For informative region ranking, we used only the pancreatic cell types: Pancreas-Beta, Pancreas-Deta, Pancreas-Duct, Pancreas-Alpha, Pancreas-Acinar, and Endothelium derived from pancreas samples. Each of these had at least 3 individual donors. We employed a leave-one-out approach, using all samples except one individual donor for the reference atlas, and the other donor for testing. For this analysis, we generated a downsampled “mixture” that is 100% the target cell type. Then, we performed a deconvolution for each marker region individually. We performed this analysis several times, using each individual donor as the holdout sample in one trial. We then averaged the estimated proportions across all individuals (weighted by the number of reads derived from each).

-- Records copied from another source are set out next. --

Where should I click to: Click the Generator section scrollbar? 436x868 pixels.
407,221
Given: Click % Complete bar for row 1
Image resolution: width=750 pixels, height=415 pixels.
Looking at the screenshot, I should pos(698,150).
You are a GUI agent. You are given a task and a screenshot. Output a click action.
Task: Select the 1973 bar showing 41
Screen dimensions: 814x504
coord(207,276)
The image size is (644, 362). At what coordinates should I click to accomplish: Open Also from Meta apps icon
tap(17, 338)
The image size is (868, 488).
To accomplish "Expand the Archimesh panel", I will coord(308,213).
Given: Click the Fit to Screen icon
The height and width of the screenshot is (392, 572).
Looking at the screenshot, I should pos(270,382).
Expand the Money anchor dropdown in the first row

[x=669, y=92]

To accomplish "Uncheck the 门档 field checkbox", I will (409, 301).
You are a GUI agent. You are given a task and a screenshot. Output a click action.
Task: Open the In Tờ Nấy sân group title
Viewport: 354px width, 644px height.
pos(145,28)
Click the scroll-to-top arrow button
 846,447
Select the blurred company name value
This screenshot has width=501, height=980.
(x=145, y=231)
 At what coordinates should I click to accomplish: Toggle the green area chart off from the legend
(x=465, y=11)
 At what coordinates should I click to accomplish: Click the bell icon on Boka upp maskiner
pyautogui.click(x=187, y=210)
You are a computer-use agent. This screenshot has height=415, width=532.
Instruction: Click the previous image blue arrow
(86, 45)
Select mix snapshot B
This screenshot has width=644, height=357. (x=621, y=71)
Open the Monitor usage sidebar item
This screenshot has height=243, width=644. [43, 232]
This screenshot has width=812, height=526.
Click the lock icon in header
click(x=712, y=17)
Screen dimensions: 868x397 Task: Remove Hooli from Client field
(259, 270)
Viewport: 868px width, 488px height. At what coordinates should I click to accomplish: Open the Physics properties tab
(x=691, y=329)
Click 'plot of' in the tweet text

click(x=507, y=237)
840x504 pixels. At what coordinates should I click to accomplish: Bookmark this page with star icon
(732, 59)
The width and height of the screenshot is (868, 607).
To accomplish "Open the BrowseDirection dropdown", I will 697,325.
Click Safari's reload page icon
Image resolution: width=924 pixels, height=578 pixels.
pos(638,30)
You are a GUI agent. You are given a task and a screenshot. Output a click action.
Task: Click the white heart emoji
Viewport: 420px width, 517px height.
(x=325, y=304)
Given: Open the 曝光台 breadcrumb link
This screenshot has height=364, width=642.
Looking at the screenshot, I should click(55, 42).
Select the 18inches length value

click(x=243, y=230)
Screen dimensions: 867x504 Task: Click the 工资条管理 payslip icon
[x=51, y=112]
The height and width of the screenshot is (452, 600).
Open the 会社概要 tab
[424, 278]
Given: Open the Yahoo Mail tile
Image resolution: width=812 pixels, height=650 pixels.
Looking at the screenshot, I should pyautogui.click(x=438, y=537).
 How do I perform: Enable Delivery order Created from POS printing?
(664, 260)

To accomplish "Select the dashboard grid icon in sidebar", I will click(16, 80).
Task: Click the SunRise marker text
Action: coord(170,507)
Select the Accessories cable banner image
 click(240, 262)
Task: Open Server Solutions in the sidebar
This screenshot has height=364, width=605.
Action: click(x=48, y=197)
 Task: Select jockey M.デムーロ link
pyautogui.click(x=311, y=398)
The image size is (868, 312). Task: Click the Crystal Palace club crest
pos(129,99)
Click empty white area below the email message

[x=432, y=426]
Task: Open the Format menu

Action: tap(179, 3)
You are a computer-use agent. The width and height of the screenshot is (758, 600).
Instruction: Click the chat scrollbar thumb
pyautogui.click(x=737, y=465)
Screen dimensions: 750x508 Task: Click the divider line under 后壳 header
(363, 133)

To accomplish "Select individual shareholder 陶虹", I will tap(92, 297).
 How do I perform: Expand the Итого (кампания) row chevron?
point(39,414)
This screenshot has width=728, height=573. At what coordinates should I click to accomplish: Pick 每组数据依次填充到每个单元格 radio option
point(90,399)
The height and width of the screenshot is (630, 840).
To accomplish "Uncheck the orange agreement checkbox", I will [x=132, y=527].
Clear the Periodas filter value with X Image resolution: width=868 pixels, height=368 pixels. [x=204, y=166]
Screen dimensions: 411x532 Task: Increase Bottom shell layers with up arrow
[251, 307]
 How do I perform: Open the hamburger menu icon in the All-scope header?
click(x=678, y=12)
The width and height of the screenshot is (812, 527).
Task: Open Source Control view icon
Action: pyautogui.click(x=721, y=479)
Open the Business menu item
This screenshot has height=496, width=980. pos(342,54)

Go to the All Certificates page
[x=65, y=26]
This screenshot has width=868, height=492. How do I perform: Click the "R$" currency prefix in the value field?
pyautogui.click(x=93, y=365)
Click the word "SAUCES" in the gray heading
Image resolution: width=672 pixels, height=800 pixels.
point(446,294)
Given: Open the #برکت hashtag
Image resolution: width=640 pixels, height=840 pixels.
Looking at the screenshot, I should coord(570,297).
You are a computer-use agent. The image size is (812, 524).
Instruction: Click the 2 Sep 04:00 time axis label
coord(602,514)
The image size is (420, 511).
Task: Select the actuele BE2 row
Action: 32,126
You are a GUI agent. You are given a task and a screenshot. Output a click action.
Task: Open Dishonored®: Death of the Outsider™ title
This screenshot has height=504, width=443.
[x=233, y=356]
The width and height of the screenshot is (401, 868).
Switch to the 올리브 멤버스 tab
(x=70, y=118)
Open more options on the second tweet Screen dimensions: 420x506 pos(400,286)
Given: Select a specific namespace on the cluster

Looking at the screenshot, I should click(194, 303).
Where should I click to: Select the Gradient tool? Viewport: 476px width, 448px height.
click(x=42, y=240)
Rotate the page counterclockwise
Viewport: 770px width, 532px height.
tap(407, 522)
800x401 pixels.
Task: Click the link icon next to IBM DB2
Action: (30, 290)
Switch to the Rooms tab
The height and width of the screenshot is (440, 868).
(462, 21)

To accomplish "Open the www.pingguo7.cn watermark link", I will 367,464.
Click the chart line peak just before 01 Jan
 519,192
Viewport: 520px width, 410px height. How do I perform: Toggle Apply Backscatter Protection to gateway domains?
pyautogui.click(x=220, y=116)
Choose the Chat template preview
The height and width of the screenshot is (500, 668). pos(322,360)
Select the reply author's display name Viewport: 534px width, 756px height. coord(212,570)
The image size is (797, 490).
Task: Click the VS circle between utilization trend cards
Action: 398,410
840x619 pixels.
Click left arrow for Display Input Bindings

All of the deconvolution models are designed to sum over all marker regions. We adapted them to assign an output to individual marker regions, as follows. We removed the prior from the E-step for each model, i.e., the \(\alpha\) parameter. For CelFiE and sum-CelFiE that would be:

$$\begin{aligned} P(z_{t,m,c} = 1| x_{m,c}, \beta ) = \frac{\beta _{t,m}^{x_{m,c}}(1-\beta _{t,m})^{1-x_{m,c}}}{\sum _k \beta _{k,m}^{x_{m,c}}(1-\beta _{k,m})^{1-x_{m,c}}} \end{aligned}$$

For CelFiE-ISH and CelFiE-ISH ReAtlas:

$$\begin{aligned} P(z_{t,c} = 1| x_{c}, \beta ) = \frac{\prod _m \beta _{t,m}^{x_{m,c}}(1-\beta _{t,m})^{1-x_{m,c}}}{\sum _k \prod _m \beta _{k,m}^{x_{m,c}}(1-\beta _{k,m})^{1-x_{m,c}}} \end{aligned}$$

For Epistate:

$$\begin{aligned} P(z_{t,c} = 1 | x) = \frac{\lambda _{t,c}\prod _m \left[ \Theta _{high}^{x_{c,m}}(1-\Theta _{high})^{1-x_{c,m}}\right] +(1-\lambda _{t,c})\prod _m \left[ \Theta _{low}^{x_{c,m}}(1-\Theta _{low})^{1-x_{c,m}}\right] }{\sum _t \left\{ \lambda _{t,c}\prod _m \left[ \theta _{high}^{x_{c,m}}(1-\Theta _{high})^{1-x_{c,m}}\right] +(1-\lambda _{t,c})\prod _m \left[ \Theta _{low}^{x_{c,m}}(1-\Theta _{low})^{1-x_{c,m}}\right] \right\} } \end{aligned}$$

Statistics were calculated across all samples jointly: number of CpG sites in the region, the median number of CpGs per read and proportion of reads with a single CpG out of all reads overlapping the region (including partial overlaps). To assess bimodality, we employed the Bayesian Information Criterion (BIC) to compare the likelihoods of a one-state model and a two-state model. We adapted the two-state model described by Fang et al. [23] to accommodate any mixing ratio (Additional file 4) and compared its likelihood to the one-state model.